--- Text under study ---
**********
Chamberlain is the new bridge to Mariano Rivera and thereby shortens the game to only 7 innings against Yankee opponents. Although the Yankee front office insists that Chamberlain will return as a starter in 2008, no one can deny that Rivera is 38 years young and will be a free agent after this season. Much like how Rivera took over for John Wettland, the "Chief" may be the next heir to closing duties in New York.


2: Byron Leftwich

In an incredible end to the journey of this former first round draft pick out of Marshall, Lord Byron has been given his walking papers by the Jacksonville Jaguars. In an era where offensive lineman do not use proper technique and teams value quarterback mobility more than ever before, Leftwich became the statuesque black Drew Bledsoe.

Leftwich, although claiming to have fully recovered from the leg problems that plagued him ever since his famous injury at Marshall, still could not move in the pocket. And now, after an entire offseason and preseason, where Leftwich was the annointed starter, he has now been treated as if his value is less than the prize in a crackerjack box. In a stunning move, the Jaguars released Leftwich and received absolutely nothing in return other than wasted years and a confused franchise...

Why would Jack Del Rio announce that an injured Leftwich would be the starter in 2008 without a competition? Why would he waste giving Leftwich all the first-team reps in practice? Well, we don't have time to wait for rational explanations especially considering that Del Rio is the same genius who asked his players to literally "chop wood" in the locker room and then learned that one of his players was injured by a stray ax. Nevermind the fact that the closest thing the Jags had to a proven receiver for Leftwich to work with is named Dennis Northcutt, a cast-off from the 5-11 Cleveland Browns. Frankly, Lord Byron was in a no-win situation and he promptly did just that. My bet: Garrard takes over and is an average QB. The Jags go 8-8, again, miss the playoffs, and, after the season, Del Rio joins Leftwich in the trash heap...


1: Alex Rodriguez

As of September 1, 2007, there is exactly one player in major league baseball with over 40 homeruns. His name is Alex Rodriguez. In an era of rampant steriod allegations, his name has managed to remain clean. While other sluggers have demonstrated clearly reduced levels of production since full steroid testing went into effect in 2006 (See Adrian Beltre, Aramis Ramirez, Travis Hafner), A-Rod has improved.
**********
--- Collected data ---
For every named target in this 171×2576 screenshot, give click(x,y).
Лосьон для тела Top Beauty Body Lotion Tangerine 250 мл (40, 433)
**********
--- Your task ---
Summarize the commentary on Chamberlain, Leftwich, and Rodriguez in three sentences.

--- Output ---
The commentary describes Chamberlain as the new bridge to Mariano Rivera and says he may inherit closing duties in New York, since Rivera is 38 and will be a free agent after the season. It reports that the Jacksonville Jaguars released Byron Leftwich, who still could not move in the pocket, after naming him the starter, and it questions Jack Del Rio's decisions before predicting that Garrard takes over and the Jaguars go 8-8. It notes that as of September 1, 2007, Alex Rodriguez was the only major league player with over 40 home runs, and that his name has stayed clean amid steroid allegations while he has improved.